No doubt maintaining Neolithic practice, corvee activities had to attract and hold their participants. For Babylonia, Richardson cites rulers emphasizing their efforts to promote “public joy” in corvee projects by “invest[ing] such occasions with an atmosphere of feasting and plenty. This made the tasks “something closer to a prebend, an opportunity; a festival” with the benefit of group membership and identity. Indeed, he asks:

“Would it even be possible to create a corps of ‘forced,’ , to semi-free’ laborers to toil under adverse conditions-for no more than one week a year? Would workers who had toiled for 150 days of the year in the dirt and mud to grow barley for state and bare survival choose to resent a few days of collective labor, in the company of neighbors and with the prospect of feasting and song? Should we really imagine teams of tens of thousands groaning under the weight of massive building blocks under the stern eyes of whip-wielding overseers, when the average work .. account text deals with teams of workers numbering fewer than two hundred?

Richardson estimates that institutional building work in Babylonia “only comes to something like 40% of the farming work'” needed for families on the land to produce their own sustenance- ‘not more than a week of’ work compared to six months of farming.”And most corvee labor was seasonal so as not to interfere with the crop cycle. In Egypt, the workers’ town housing the specialized labor force that “worked hard on the pyramids (such as moving megaliths)” was, in Lehner’s description, “a rather elite place of high-status royal service and possibly higher-quality” recompense than recruits might have known in their home districts.

Labor in the Ancient World, pp. 652-653

This was also exacerbated by the unfortunate choice of the term “rations” to initially transcribe the cuneiform texts. This choice has been lamented by Orientalists ever since. It implies a bare minimum of food from a severely limited supply, as if workers were the inhabitants of a particularly nasty concentration camp or gulag. But these “rations” were often quite generous and far beyond bare subsistence. Modern Assyriologists prefer to describe these as “salaries” or “wages” instead.
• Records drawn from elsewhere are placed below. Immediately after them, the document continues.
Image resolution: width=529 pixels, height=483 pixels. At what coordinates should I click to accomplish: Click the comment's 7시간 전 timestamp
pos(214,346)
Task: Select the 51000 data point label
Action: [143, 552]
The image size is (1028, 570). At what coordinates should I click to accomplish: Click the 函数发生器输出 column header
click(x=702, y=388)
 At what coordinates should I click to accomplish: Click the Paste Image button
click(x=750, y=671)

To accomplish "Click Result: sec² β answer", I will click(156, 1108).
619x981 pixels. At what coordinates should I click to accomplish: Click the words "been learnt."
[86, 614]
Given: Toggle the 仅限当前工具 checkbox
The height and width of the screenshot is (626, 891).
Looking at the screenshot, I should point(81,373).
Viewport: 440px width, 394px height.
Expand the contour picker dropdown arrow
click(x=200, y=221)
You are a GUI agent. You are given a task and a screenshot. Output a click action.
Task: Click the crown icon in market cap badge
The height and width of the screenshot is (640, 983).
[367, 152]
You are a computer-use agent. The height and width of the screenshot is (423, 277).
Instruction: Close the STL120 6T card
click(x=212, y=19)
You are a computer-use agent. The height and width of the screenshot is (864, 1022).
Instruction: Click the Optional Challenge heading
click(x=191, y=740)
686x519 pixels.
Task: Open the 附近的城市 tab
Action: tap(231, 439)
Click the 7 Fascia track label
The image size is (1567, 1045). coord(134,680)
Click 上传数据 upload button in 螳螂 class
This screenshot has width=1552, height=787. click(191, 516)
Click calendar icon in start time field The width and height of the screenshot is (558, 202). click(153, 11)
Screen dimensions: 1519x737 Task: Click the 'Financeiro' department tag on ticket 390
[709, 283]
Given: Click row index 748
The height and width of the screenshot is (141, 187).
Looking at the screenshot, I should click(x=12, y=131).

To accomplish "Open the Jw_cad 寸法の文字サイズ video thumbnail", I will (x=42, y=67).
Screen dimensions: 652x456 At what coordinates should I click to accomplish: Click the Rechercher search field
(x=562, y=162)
Professor Piotr Steinkeller writes of ancient Larsa: “National building projects were an extremely important tool of political and cultural integration,” a “nation-building” effort instilling an idea of protonational solidarity as workers came to think of themselves as “fellow members of a united Babylonia.” Similarly, Sir Leonard Wooley writes of Egypt, “The building of the colossal tombs of the Egyptian kings was as much an ac of faith as was the building of the great cathedrals of mediaeval [sic] Europe, and its object was not simply to minister to the vainglory of the ruler but to take out, as it were, an insurance policy for the country.” (The Beginnings of Civilization, p. 324)

As for taxes, were these really “extorted” from an unwilling population by the constant threat of violence as we’ve been led to believe by the history books? Again, there is really no evidence of this.

First, it should be noted that taxes were paid by villages and households, not by individuals. Rather than taking all the surplus, taxes were actually assessed based on the harvests. Egyptians used a device called a Nilometer to measure Nile flooding, and assessed taxes accordingly–A poor harvest meant lower taxes. In this, they may be more generous than modern states—thanks to concepts like “national debt,” taxes often become more onerous in times of economic hardship, not less. In addition, since households on the land usually produced what they needed internally for direct use, there was little individual surplus to tax in any case. These were not market-based consumer economies like our own.

Additionally, the payment of taxes was couched not only as a social, but also as a religious duty. Even today, churches promote tithing (as described in the Bible), and many people gladly hand over a tenth of their income with no coercion whatsoever. And it’s likely they get much less benefit to this arrangement than people get from official duties to nation-states.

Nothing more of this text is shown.